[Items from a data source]
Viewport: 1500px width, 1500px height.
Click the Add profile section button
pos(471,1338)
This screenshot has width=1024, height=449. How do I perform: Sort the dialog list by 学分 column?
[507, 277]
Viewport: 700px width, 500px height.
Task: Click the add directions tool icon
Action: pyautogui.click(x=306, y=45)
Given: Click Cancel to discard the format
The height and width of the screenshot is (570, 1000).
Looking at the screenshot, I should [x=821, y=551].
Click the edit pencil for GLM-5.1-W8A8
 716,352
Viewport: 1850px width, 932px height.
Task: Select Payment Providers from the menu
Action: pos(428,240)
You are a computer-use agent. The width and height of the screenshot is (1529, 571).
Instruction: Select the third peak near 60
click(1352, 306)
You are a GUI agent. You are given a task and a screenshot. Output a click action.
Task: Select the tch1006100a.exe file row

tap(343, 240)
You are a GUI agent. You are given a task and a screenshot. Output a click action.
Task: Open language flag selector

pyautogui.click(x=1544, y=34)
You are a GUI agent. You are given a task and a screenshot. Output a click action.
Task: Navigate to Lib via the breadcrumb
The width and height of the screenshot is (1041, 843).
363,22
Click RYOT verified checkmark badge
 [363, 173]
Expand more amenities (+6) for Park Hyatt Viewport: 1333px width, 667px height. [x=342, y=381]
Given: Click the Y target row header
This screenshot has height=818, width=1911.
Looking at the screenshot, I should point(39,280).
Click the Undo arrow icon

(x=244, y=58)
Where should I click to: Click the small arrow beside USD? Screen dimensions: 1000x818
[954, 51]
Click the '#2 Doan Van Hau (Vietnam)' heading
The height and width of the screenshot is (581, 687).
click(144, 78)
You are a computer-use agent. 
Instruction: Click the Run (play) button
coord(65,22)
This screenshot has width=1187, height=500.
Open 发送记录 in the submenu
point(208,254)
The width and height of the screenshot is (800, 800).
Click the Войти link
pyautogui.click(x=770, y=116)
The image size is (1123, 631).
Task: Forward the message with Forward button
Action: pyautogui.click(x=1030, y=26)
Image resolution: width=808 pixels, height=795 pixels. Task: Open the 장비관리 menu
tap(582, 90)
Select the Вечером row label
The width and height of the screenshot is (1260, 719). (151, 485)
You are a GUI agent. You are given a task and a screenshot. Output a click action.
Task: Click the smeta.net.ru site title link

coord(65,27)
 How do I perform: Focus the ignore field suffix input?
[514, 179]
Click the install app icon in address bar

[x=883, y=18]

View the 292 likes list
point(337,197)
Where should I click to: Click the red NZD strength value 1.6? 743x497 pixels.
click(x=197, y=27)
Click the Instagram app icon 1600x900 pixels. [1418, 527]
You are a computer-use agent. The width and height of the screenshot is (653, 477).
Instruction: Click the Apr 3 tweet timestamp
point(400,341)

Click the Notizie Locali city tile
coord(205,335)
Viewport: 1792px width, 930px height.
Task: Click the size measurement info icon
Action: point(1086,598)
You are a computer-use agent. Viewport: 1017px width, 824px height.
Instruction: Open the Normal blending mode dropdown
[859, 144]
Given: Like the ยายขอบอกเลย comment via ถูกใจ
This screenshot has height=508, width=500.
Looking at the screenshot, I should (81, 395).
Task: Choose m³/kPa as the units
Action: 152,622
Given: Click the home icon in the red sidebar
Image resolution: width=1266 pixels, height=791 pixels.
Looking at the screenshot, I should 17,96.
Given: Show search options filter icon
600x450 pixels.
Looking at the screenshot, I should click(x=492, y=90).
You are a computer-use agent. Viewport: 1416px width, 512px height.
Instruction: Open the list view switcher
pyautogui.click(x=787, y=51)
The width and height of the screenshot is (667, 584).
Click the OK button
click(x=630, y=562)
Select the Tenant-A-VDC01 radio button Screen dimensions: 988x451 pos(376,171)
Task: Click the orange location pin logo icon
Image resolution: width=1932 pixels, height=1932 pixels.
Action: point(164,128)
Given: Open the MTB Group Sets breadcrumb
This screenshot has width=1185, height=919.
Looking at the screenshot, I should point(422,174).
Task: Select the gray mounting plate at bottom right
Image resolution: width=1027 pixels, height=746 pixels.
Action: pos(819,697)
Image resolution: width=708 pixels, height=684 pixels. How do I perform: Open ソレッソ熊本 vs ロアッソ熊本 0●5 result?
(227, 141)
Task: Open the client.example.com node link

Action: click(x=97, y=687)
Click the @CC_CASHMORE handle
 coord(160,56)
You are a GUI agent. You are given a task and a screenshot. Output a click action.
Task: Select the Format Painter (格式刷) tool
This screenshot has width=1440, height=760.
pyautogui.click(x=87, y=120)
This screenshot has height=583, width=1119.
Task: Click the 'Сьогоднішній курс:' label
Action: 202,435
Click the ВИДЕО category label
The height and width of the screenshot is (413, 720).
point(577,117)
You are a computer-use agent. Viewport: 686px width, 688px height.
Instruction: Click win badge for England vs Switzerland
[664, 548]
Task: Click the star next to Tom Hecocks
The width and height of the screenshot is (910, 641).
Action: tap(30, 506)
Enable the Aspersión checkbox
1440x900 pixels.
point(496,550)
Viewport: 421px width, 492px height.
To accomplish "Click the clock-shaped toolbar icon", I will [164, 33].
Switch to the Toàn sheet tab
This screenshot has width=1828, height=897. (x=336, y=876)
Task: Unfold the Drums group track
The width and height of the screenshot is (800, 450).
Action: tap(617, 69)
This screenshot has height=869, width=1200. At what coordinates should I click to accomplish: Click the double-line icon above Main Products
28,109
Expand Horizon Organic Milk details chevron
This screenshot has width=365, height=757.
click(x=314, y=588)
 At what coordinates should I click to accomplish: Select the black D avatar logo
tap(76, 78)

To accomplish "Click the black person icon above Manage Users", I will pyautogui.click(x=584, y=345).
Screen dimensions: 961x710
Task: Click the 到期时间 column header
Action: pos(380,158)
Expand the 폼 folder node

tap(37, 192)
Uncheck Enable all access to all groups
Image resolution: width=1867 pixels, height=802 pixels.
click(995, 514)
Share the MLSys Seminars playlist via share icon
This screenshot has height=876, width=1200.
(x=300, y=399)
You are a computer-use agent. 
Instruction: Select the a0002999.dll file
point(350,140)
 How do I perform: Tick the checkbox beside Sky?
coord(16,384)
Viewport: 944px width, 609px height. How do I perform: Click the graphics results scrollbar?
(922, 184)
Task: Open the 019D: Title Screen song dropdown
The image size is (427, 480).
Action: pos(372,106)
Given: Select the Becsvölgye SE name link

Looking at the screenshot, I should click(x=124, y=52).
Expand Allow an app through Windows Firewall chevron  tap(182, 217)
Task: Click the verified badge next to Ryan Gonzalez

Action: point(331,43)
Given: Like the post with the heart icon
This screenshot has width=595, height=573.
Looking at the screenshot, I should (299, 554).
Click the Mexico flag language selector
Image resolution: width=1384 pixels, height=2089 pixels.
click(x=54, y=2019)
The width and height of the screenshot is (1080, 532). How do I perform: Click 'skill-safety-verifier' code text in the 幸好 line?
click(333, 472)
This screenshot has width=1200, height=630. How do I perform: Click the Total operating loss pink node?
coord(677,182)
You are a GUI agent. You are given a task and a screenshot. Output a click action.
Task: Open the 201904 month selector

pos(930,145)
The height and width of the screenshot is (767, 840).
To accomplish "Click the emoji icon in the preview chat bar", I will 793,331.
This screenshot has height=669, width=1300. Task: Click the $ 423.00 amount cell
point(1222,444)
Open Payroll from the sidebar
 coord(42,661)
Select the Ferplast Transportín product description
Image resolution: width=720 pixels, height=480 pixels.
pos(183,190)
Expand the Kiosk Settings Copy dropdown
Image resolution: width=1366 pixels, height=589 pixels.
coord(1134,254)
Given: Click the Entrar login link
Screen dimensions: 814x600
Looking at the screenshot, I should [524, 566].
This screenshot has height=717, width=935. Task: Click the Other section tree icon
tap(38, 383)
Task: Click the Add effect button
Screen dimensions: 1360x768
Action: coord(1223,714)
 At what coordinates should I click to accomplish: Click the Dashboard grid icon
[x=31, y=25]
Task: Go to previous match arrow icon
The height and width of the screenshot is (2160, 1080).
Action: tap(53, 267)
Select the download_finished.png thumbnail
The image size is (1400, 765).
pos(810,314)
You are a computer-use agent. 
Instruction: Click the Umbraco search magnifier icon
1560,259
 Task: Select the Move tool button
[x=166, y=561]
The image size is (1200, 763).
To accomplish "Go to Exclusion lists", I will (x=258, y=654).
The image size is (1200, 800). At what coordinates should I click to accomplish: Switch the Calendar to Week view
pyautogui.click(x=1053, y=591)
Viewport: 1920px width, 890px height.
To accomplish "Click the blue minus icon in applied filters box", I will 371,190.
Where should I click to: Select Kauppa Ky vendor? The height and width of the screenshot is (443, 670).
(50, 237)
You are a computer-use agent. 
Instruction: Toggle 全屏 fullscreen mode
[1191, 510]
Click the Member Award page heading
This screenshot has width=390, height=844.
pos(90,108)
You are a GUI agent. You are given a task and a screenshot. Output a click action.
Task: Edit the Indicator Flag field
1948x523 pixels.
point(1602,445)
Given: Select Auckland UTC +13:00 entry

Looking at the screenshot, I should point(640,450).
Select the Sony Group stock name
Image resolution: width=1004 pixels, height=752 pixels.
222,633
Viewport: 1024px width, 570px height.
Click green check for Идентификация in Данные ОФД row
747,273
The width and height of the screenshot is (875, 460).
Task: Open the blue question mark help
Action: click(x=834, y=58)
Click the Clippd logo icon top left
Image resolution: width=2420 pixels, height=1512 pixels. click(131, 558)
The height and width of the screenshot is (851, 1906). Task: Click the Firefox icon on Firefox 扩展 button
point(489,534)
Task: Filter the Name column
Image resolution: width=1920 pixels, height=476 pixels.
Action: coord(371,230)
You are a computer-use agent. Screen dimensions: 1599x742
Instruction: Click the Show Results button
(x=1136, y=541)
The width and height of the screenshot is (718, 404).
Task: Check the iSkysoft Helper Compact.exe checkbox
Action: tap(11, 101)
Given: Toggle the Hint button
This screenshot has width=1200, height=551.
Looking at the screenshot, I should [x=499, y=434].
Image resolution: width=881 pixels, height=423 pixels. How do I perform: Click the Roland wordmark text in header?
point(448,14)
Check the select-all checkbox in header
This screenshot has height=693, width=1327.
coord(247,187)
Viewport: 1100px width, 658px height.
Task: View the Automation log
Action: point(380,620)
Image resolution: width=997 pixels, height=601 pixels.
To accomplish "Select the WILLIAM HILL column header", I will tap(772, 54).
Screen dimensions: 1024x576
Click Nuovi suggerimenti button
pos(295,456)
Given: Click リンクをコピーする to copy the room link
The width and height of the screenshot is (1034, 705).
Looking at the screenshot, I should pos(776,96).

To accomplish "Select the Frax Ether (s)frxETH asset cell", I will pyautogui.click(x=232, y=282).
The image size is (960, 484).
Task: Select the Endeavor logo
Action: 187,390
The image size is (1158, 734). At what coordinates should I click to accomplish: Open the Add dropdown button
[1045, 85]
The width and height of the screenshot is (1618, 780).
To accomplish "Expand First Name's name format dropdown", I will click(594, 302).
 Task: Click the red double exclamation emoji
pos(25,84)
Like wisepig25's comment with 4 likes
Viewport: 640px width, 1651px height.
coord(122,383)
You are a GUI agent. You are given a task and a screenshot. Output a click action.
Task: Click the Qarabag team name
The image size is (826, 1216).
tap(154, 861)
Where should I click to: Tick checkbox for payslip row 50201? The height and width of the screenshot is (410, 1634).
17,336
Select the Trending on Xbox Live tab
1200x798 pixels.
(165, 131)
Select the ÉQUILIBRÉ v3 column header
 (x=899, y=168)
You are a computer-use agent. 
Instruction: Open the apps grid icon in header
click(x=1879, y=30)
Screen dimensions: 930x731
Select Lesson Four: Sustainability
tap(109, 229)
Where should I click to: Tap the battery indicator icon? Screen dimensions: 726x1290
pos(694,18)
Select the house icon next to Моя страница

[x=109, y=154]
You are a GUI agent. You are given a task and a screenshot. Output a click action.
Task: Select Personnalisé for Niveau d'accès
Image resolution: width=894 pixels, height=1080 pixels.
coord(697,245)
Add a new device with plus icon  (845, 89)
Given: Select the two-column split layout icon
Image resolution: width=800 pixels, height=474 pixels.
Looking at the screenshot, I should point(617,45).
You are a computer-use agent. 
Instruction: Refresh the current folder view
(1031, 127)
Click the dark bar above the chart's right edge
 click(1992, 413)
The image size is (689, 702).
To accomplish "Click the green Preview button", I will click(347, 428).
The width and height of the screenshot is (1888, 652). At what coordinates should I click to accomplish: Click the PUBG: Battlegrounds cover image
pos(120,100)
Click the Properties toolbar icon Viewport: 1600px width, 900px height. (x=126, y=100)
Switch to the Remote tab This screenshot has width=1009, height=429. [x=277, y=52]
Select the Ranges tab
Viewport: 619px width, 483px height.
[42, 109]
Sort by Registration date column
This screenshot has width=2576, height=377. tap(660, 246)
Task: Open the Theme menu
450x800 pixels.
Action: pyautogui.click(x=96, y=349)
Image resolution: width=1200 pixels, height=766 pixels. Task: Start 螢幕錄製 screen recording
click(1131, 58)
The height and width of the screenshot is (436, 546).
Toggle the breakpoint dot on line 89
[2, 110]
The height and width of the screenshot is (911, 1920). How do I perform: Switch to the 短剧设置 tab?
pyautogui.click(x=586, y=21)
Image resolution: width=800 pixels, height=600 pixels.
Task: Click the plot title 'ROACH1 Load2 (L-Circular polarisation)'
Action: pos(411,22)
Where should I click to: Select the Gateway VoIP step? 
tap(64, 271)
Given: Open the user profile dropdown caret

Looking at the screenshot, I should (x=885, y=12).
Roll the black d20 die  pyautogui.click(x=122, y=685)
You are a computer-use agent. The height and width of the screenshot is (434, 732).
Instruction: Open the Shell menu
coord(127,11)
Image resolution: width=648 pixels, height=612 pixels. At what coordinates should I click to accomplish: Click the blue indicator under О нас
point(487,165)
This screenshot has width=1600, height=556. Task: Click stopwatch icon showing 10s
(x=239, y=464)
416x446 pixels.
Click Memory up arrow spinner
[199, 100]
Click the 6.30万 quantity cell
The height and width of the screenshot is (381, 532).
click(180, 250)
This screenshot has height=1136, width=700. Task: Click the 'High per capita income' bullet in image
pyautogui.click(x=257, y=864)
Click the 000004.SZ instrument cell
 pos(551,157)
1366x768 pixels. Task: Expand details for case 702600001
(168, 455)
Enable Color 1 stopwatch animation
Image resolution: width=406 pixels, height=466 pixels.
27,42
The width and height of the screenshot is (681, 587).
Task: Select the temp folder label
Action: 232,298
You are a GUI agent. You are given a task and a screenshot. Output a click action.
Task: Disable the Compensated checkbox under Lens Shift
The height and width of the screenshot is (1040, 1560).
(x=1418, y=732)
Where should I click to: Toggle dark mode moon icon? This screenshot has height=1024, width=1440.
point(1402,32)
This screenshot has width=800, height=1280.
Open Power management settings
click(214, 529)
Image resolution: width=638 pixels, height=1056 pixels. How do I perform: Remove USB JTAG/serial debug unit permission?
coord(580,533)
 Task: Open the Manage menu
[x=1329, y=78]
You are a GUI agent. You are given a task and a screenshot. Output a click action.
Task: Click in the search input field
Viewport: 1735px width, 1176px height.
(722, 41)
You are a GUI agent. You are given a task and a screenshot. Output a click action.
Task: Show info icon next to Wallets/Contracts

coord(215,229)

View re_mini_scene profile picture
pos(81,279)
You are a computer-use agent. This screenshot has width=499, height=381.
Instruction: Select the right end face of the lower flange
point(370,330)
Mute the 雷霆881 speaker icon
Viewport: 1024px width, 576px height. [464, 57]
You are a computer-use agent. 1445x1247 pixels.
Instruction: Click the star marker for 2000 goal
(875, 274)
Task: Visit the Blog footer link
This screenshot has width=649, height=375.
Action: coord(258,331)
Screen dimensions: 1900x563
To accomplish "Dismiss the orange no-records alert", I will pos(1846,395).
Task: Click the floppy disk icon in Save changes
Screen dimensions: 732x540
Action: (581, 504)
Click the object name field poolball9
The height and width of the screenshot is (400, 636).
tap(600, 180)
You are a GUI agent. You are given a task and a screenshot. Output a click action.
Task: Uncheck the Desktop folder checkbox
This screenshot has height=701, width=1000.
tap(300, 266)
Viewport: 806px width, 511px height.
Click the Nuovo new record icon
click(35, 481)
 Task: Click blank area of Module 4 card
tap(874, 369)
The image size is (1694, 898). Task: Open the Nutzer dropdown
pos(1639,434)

--- Requirement ---
Report how many lines in the data above contain "Uncheck", without any other words.

--- Solution ---
2